Klikdokter.com, Jakarta Penis merupakan salah satu organ tubuh pada pria yang sensitif. Meski demikian, penis bisa saja mengalami gangguan sensitivitas alias mati rasa. Kondisi seperti ini mungkin pernah terjadi pada Anda.

Menurut dr. Kartika Mayasari dari Klikdokter, penis mati rasa atau kebas bisa disebabkan oleh bermacam faktor. Salah satu di antara penyebab mati rasa pada penis adalah adanya gangguan pada otot, saraf atau penis itu sendiri. Tentu saja, kondisi ini tidak bisa dibiarkan berlarut-larut.

Lalu, faktor-faktor apa saja yang bisa menyebabkan gangguan sensitivitas  tersebut?

1.     Tekanan pada penis

Sejumlah penelitian mengungkapkan bahwa gangguan sensitivitas pada penis bisa saja disebabkan oleh aktivitas mengendarai sepeda.
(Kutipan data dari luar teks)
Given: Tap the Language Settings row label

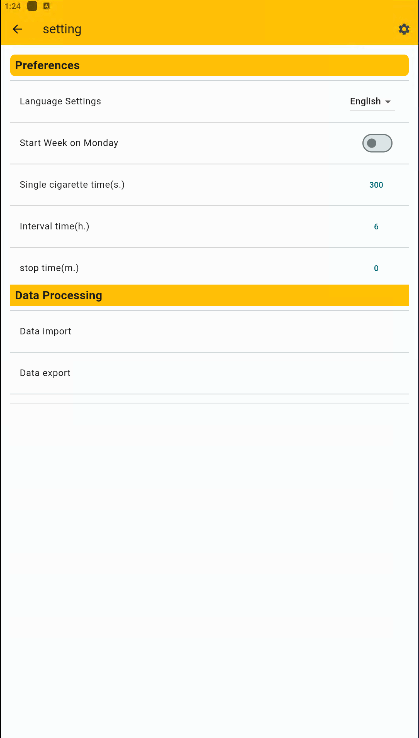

Sebuah studi pada tahun 2001 menemukan bahwa 61 persen pesepeda mengalami mati rasa di daerah genital.

Hal ini akan semakin parah bila mengenderai sepeda jarak jauh. Sadel atau tempat duduk pada sepeda dapat memberikan tekanan pada perineum (bagian antara anus dan penis). Sadel pada sepeda bisa menekan pembuluh darah dan saraf yang terdapat di perineum dan memberi tekanan pada penis. Jika hal ini sering terjadi, Anda kemungkinan sulit ereksi.

2.     Menggunakan pompa penis

Mati rasa juga bisa disebabkan oleh pemakaian pompa penis. Pada umumnya, pompa penis digunakan untuk meningkatkan ereksi. Perangkat ini membuat darah terkonsentrasi ke daerah penis. Pada akhirnya, hal ini bisa menyebabkan  penis mati rasa disertai rasa nyeri dan memar.

3.     Penyakit dan efek samping obat

Diabetes dan multiple sclerosis adalah beberapa jenis penyakit yang dapat menyebabkan kerusakan saraf dan memengaruhi sensitivitas pada penis. Multiple sclerosis merupakan penyakit yang menyerang serabut myelin pada serabut saraf.

Peyronie's disease juga dapat menimbulkan dampak yang sama. Peyronie's disease adalah sebuah keadaan terbentuknya lapisan jaringan fibrosa parut (plak) yang keras di bawah kulit pada bagian atas atau bawah penis.

1 dari 2 halaman

Apa yang harus dilakukan?

Pada dasarnya, setiap penanganan mati rasa pada penis harus disesuaikan dengan penyebabnya. Jika mati rasa pada penis disebabkan oleh aktivitas bersepeda, berarti jalan satu-satunya adalah mengurangi kegiatan ini selama beberapa minggu.

Sementara itu untuk penderita diabetes, Anda perlu mengendalikan gula darah dengan diet, olahraga, dan pengobatan untuk mencegah dan mengelola kerusakan saraf. Jika memiliki multiple sclerosis, biasanya perawatan yang dilakukan dengan stereoid atau obat-obat tertentu dapat mengontrol berkembangnya penyakit ini.

Jika keluhan mati rasa pada penis yang Anda rasakan terus berlanjut sehingga mengganggu dan menimbulkan sakit, segera periksa ke dokter spesialis Urologi atau Spesialis Andrologi guna pemeriksaan lebih lanjut. Jangan anggap remeh kondisi ini, karena dapat memengaruhi keharmonisan rumah tangga Anda.